FREE SHIPPING in CANADA for orders over $50
Midnight Sun

Midnight Sun

The year is 1982 in Lawrence Osgood's Midnight Sun and the isolated village of Poniktuk (population 156) exists by and for itself in the central Arctic, virtually undisturbed by intrusions of the outside world. Free of television, telephones, and other modern conveniences, the only real communications come to the village by the almost weekly mail delivered by the "sched," the scheduled flight that originates in Inuvik and touches down at other villages on its way to Poniktuk.

The quiet little village becomes troubled when a white man steps off the sched and stirs up talks of land rights with Simon Umingmak, long-time chairman of the Poniktuk settlement council.
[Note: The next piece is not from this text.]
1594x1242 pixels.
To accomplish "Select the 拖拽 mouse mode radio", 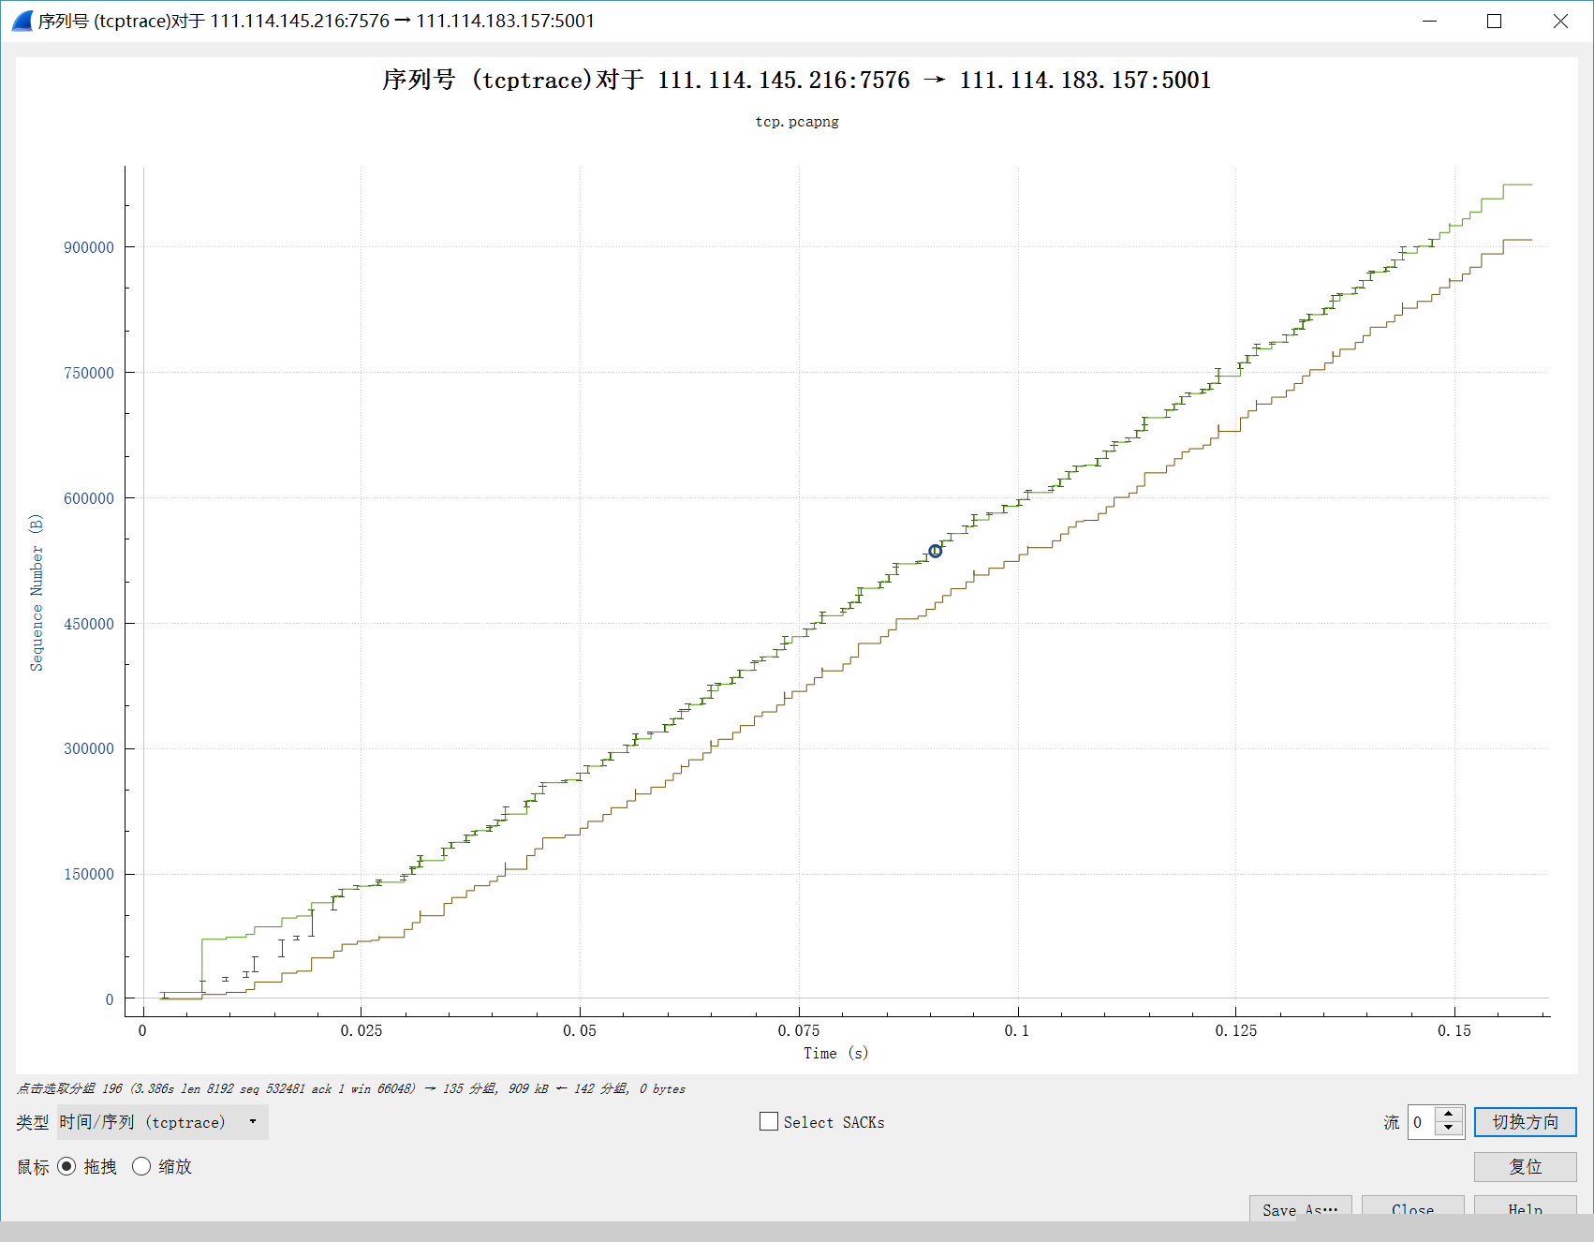I will [x=66, y=1166].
Tensions rise as Simon and his 18-year-old nephew, Nate, square off on the delicate issue. When a white woman, the lone survivor of wilderness canoe trip, is rescued by the head of the Hunters' Association and brought to Poniktuk, a teenage girl, fascinated by the stranger, nearly dead from hunger and exposure, starts a cult around her striped tuque.

Then, Aningan, the spirit of the moon, intervenes unexpectedly, a herd of caribou surrounds the village, and Sedna, the spirit under the sea, returns to the world where she left it. In one long bright night, spirits and humans collide with horrific consequences.

An intense portrait of Inuit life intertwined with the rich mystical folklore of the north, Midnight Sun is a powerful first novel by Lawrence Osgood. An original work of fiction by a writer steeped in the mystical culture of the north, Midnight Sun is one of the first works of Canadian fiction to examine and encompass the Arctic's three crucial elements: the landscape, its people and their legends, an enthralling combination sure to thrill and captivate literary fiction and fantasy fans alike.


Lawrence Osgood spent more than 10 years in the far north, exploring the rivers, working with the Inuit on land rights and language preservation, and producing children's television for the Inuit Broadcasting Corporation. His award-winning program, Takuginai is still in production. An accomplished playwright, Lawrence Osgood has written dramas for both broadcast and stage. They have been broadcast on CBC Radio, produced Off Broadway, and translated into Spanish and Dutch. His fiction has been published in The London Magazine, Pleiades and Canadian Fiction Magazine, and included in the St. Martin's Press anthology The Year's Best Fantasy and Horror. Lawrence Osgood has lived in Montreal and Ottawa, and now resides in Germantown, New York.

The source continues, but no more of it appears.